- _WHAT NEEDS TO BE DONE_:
Copy the items word for word, starting at the line containing "Click info icon" and continuing through the last line of the items. Leave the pictures out of your copy.

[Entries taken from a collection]
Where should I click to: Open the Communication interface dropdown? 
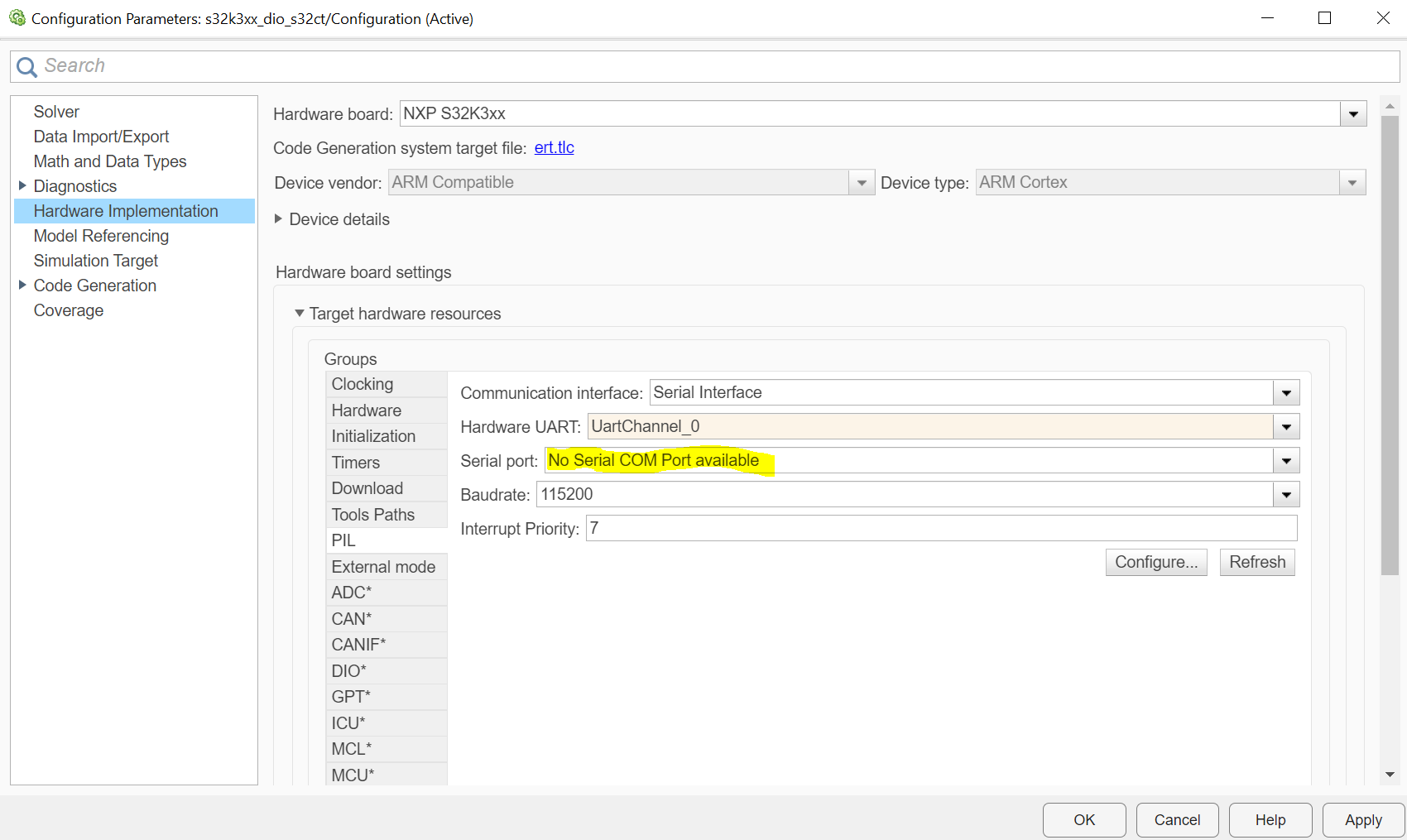pos(1285,392)
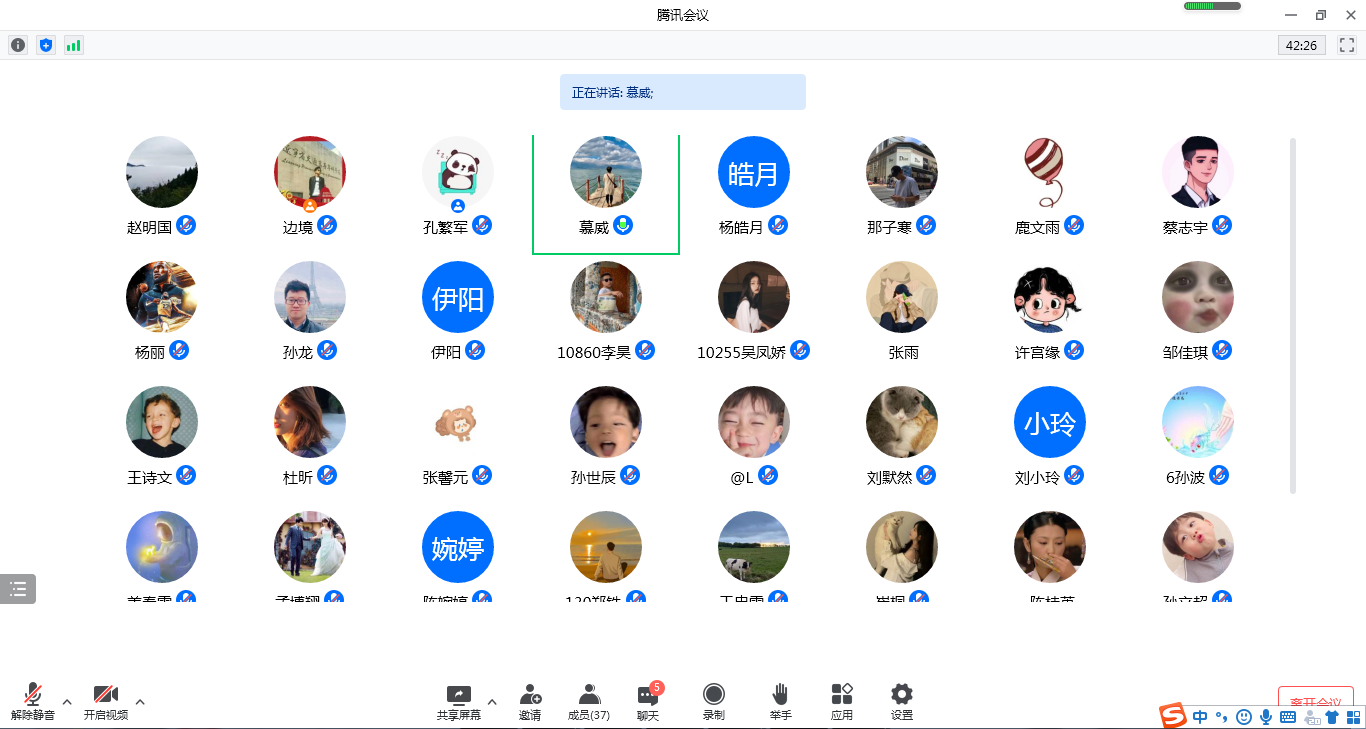Select 慕威's speaking participant avatar

pos(606,172)
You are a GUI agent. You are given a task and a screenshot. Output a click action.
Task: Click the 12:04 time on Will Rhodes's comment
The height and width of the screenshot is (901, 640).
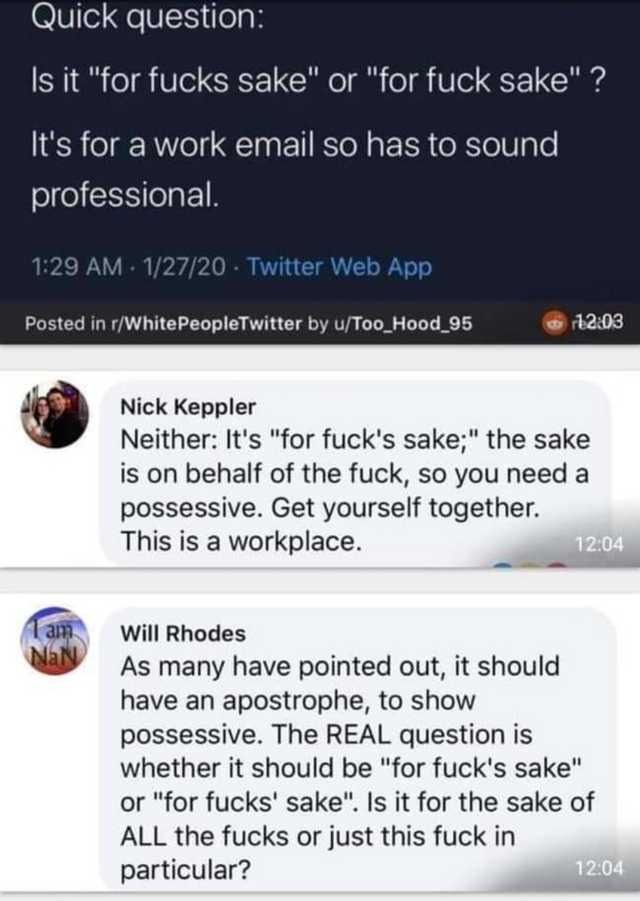click(x=599, y=868)

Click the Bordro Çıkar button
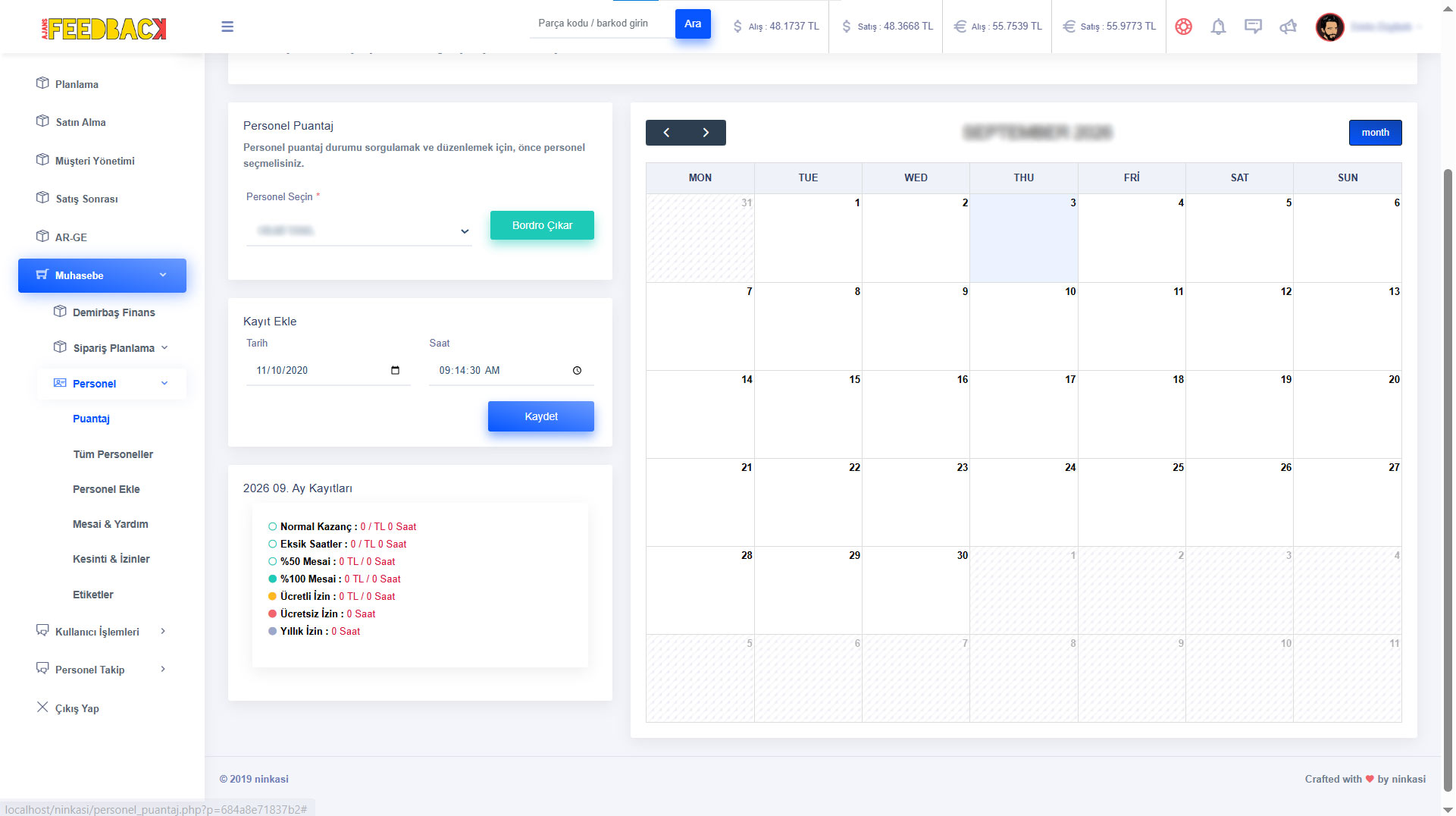542,225
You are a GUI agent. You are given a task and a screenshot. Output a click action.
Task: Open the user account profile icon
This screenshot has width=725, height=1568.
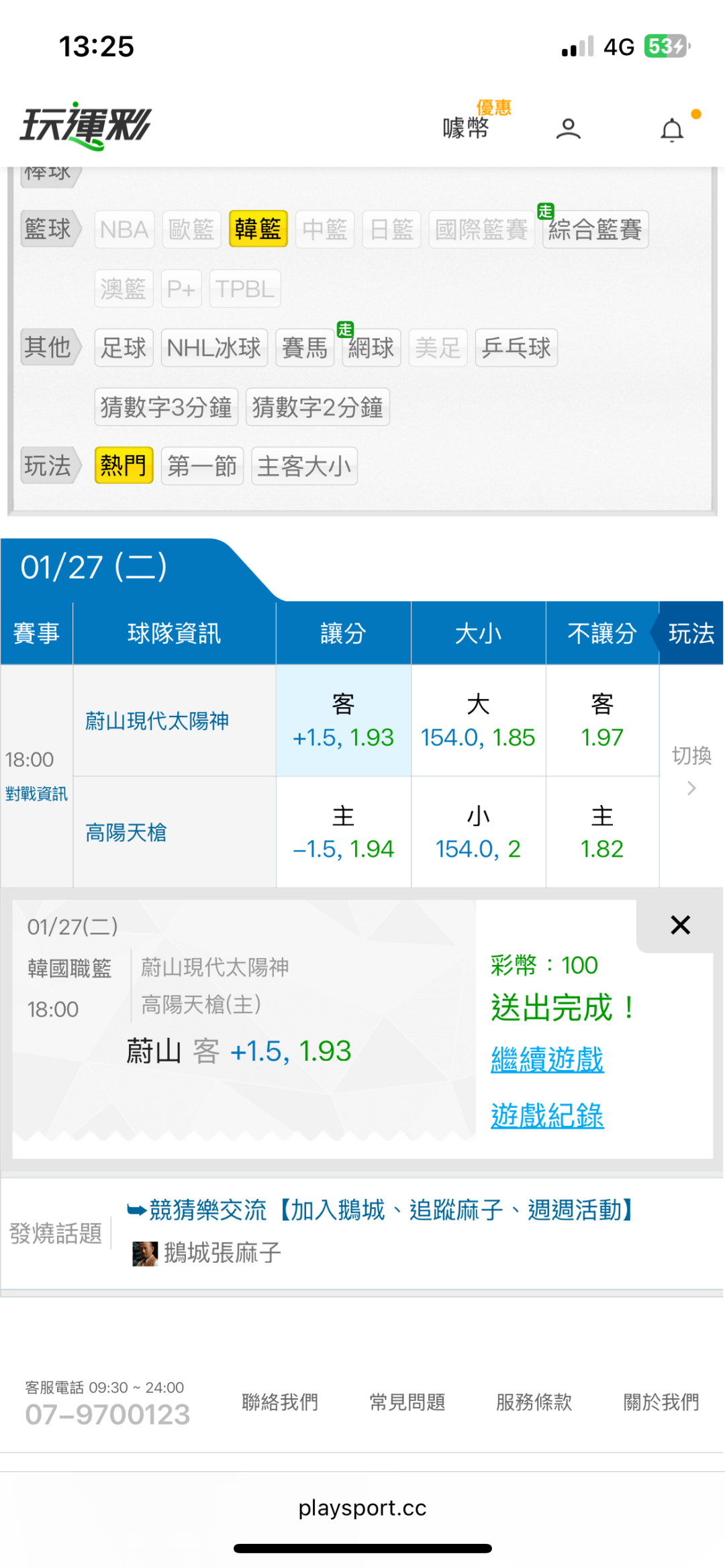pos(568,129)
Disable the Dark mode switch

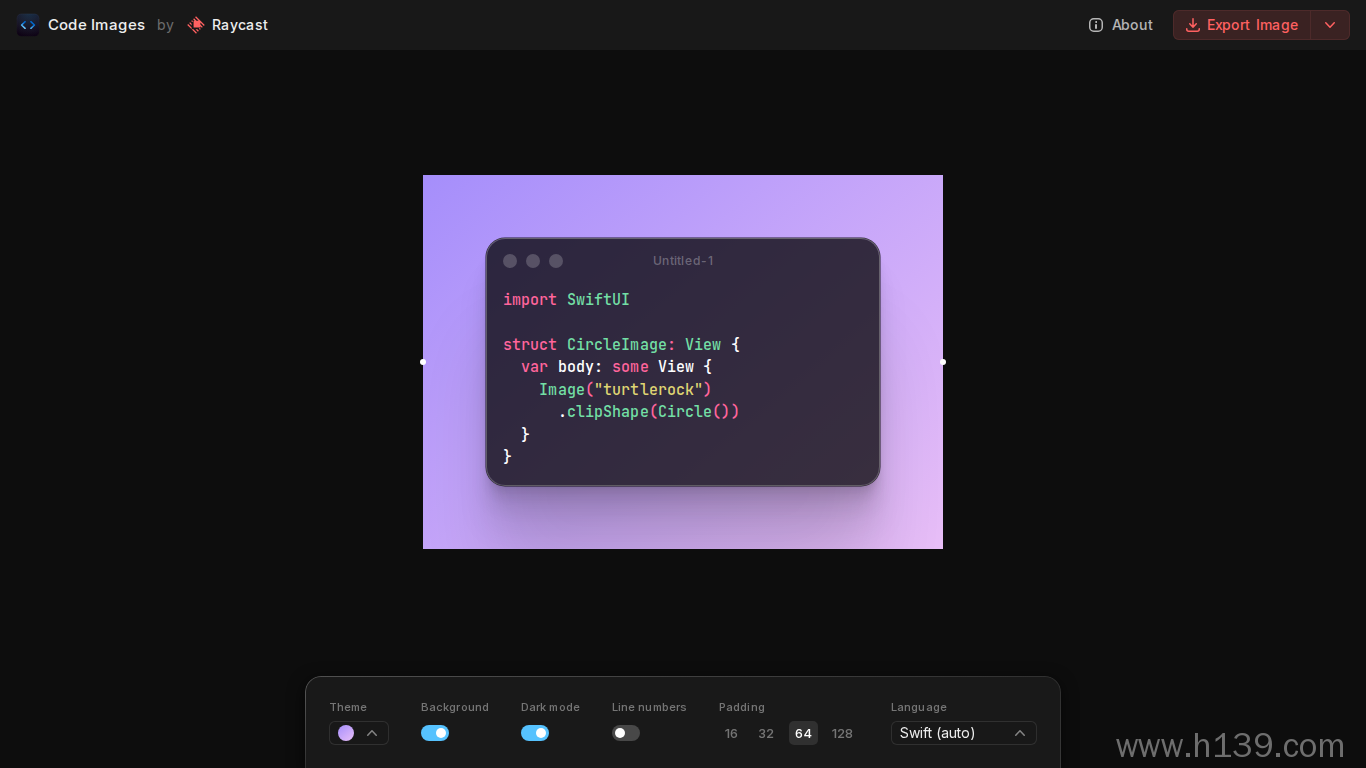pyautogui.click(x=535, y=733)
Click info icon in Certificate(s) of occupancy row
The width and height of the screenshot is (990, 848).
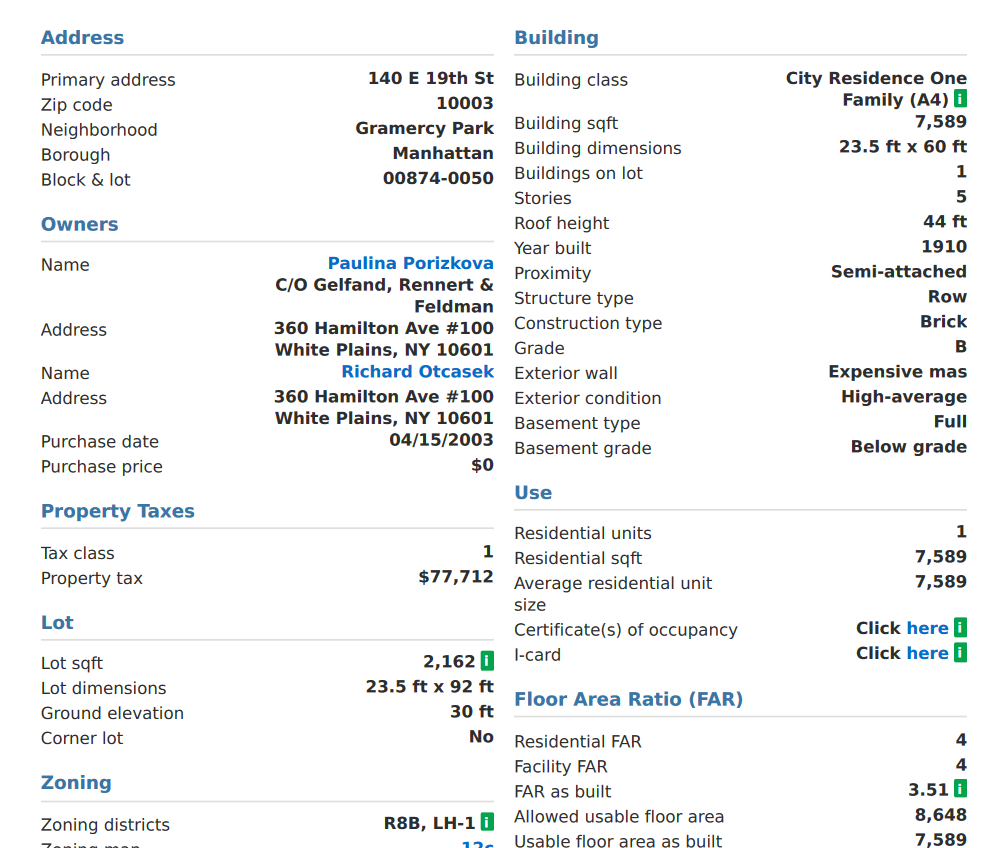click(960, 628)
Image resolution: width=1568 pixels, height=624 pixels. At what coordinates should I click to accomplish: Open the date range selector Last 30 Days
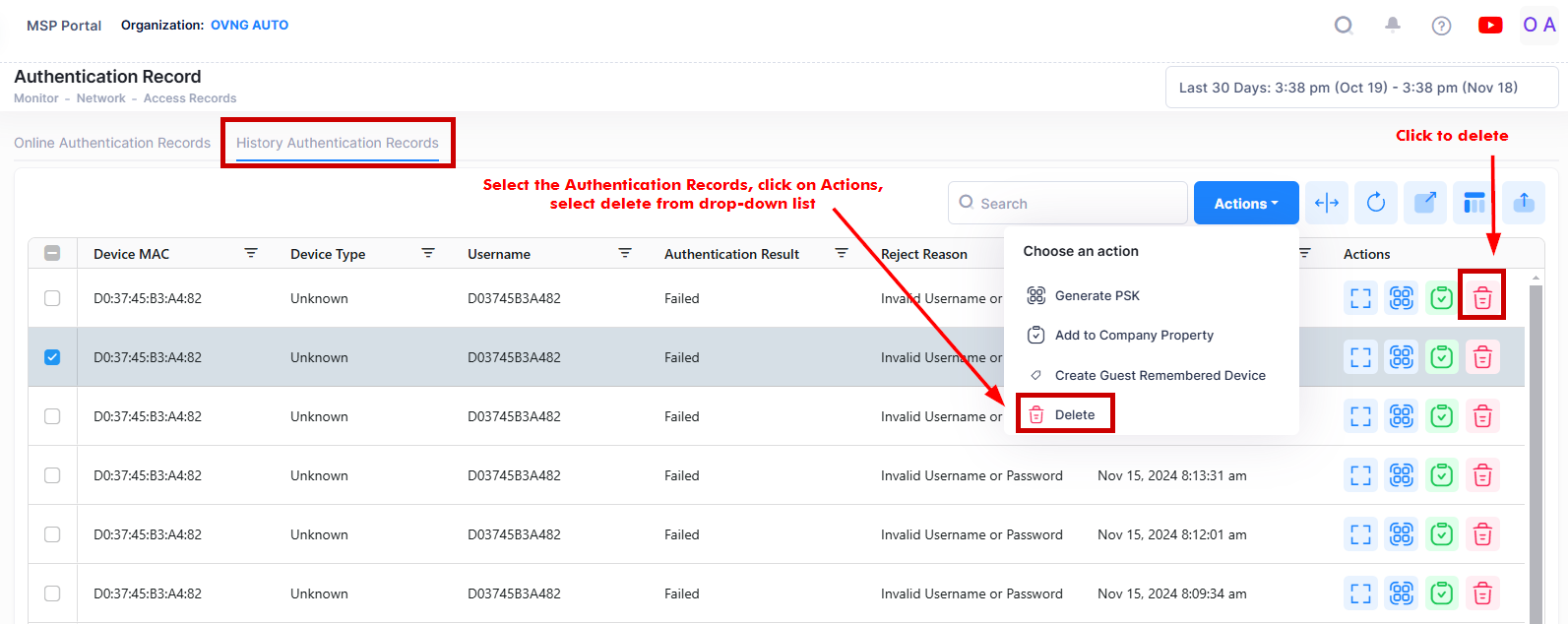click(1361, 88)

- _THE SOLUTION_:
Click info icon in Certificate(s) of occupancy row
The width and height of the screenshot is (990, 848).
click(960, 628)
Image resolution: width=1568 pixels, height=624 pixels. At what coordinates should I click to accomplish: Open the date range selector Last 30 Days
click(1361, 88)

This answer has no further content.